(Task requirements): Here the job is to print all of the entries below verbatim and leave out any picture.

(Stored items)
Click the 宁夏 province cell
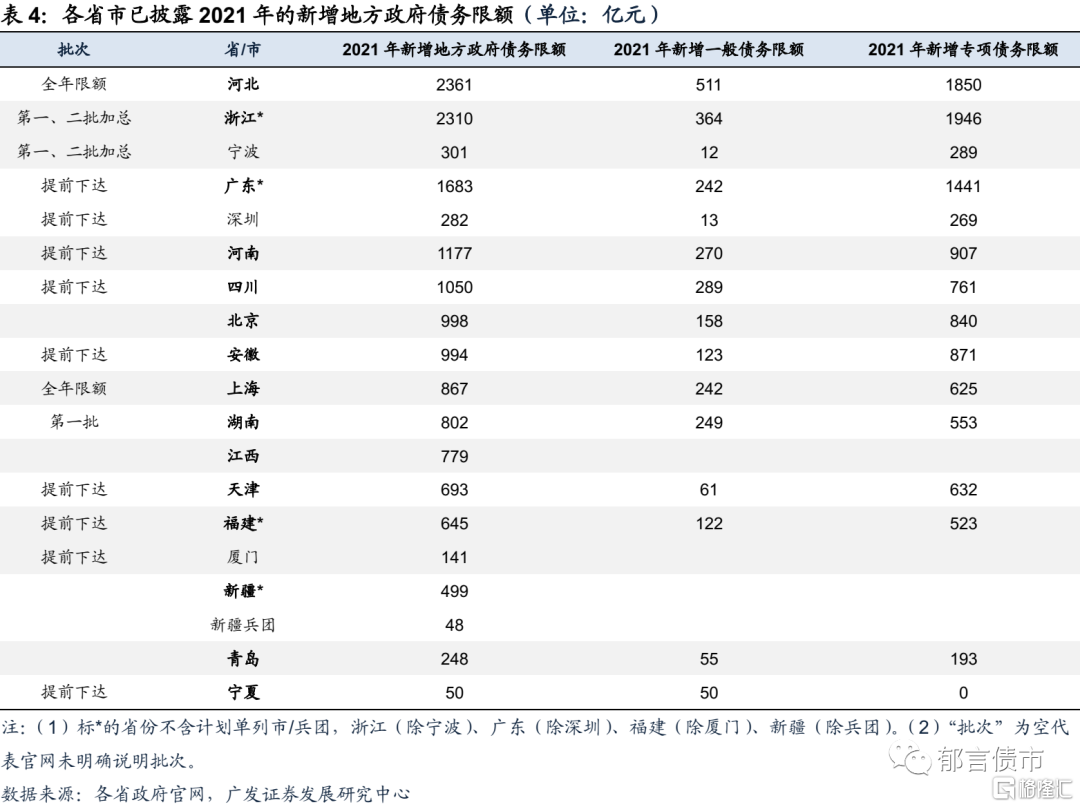 (242, 692)
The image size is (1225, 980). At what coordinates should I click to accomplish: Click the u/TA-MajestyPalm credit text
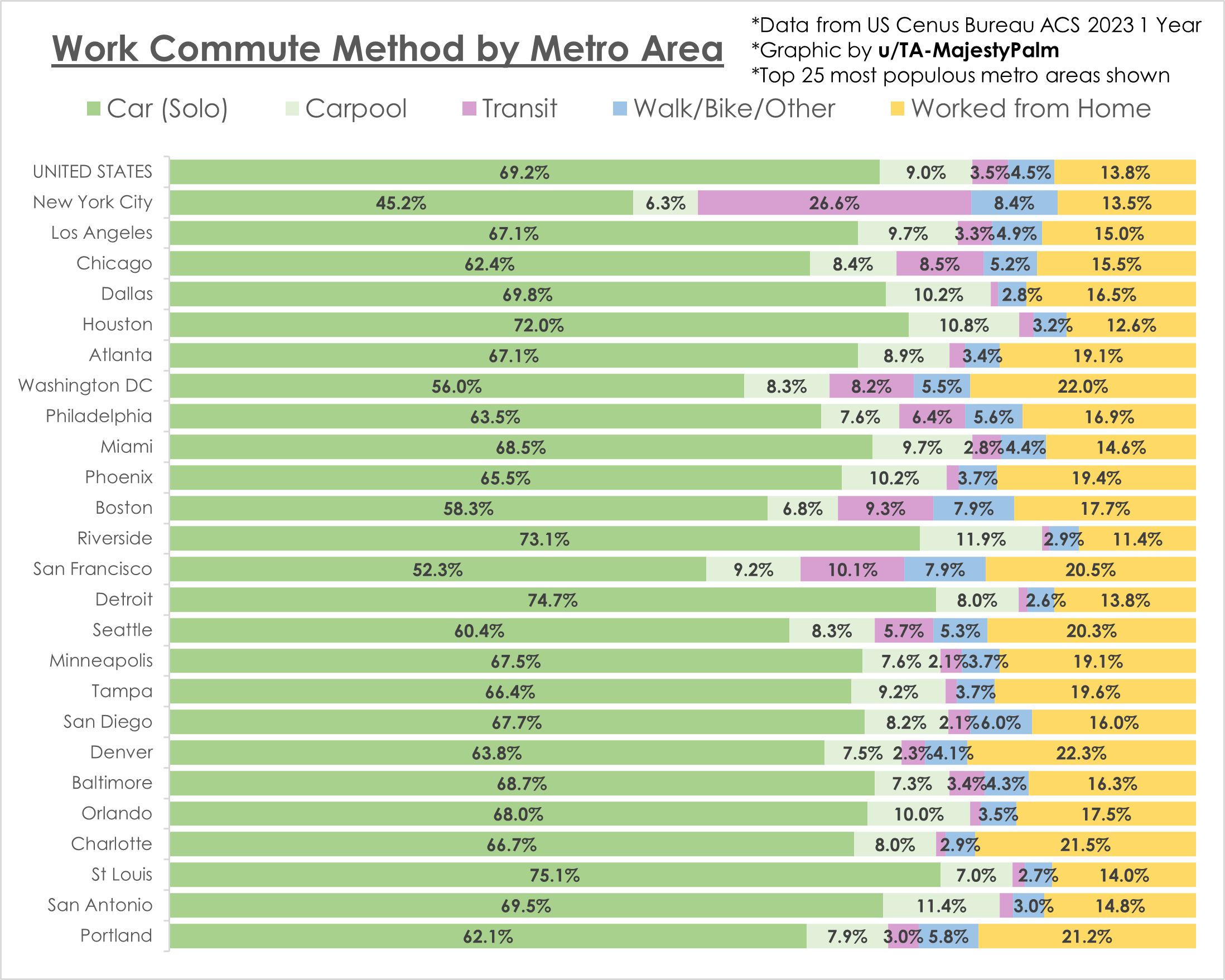pos(968,51)
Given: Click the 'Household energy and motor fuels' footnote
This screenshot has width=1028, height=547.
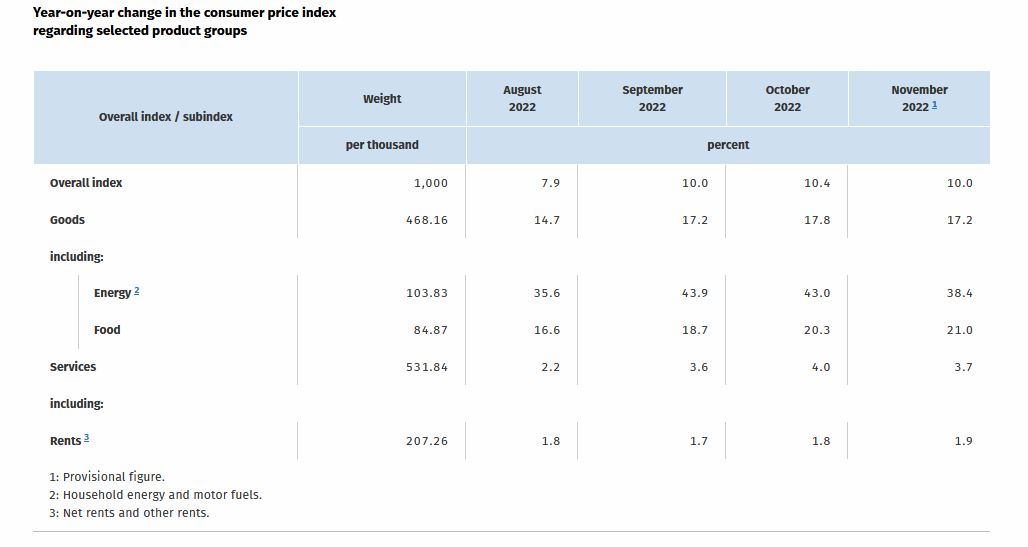Looking at the screenshot, I should [x=156, y=495].
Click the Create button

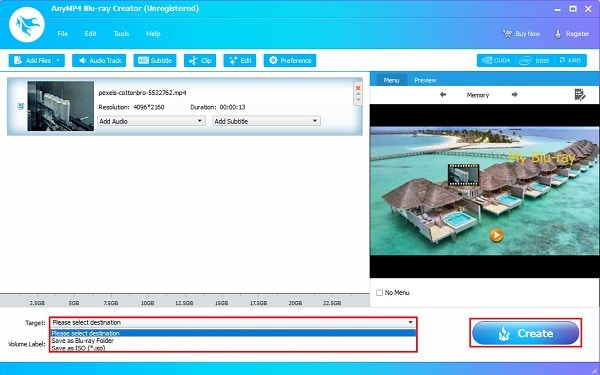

(Solution to the exercise):
Click the 宁夏 province cell
 (242, 692)
The image size is (1225, 980). At what coordinates should I click to accomplish: Click the u/TA-MajestyPalm credit text
pos(968,51)
Given: Click the 'Household energy and motor fuels' footnote
This screenshot has width=1028, height=547.
Looking at the screenshot, I should [x=156, y=495].
Click the Create button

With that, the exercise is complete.